Sponge cake with coffee and walnuts

Coffee and walnut cake is a sponge cake flavoured with coffee and walnuts.

== History ==
Although the cake's origins are uncertain, it may have been popularised by a "new recipe" from an advert by McDougall's in 1934.

== Ingredients and preparation ==
The cake is a sponge cake flavoured with coffee and walnuts. It is made with the creaming method. The coffee flavour typically comes from instant coffee or espresso.

The cake is usually a layer cake, often filled with coffee-flavoured butter icing, and topped with more coffee-flavoured butter icing and walnut halves.

== Availability ==
According to Epicurious it is "ubiquitous" in the UK. Coffee and walnut cakes are widely available in supermarkets in the United Kingdom.

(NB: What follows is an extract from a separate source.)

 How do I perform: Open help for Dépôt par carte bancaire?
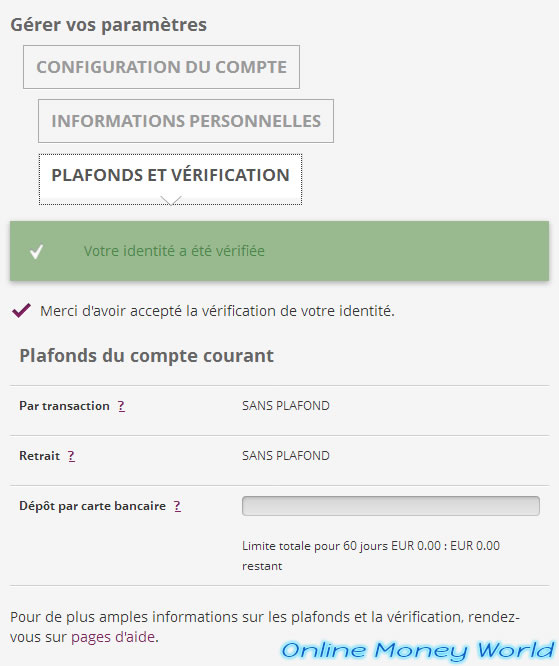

It is often offered at bake sales and sold in teahouses in the UK.

== Recognition ==
A Battenberg variation of the cake was the technical challenge in the first episode of the second series of Great British Bake Off. English food writer Nigel Slater has said it would be his final meal if he had a choice. Tasting Table called it a classic of British cooking.

== Dishes with similar names ==
The American dish coffee cake is a sweet bread intended to be served with coffee, but which doesn't contain coffee as an ingredient or flavouring. It bears no relation to coffee and walnut cake.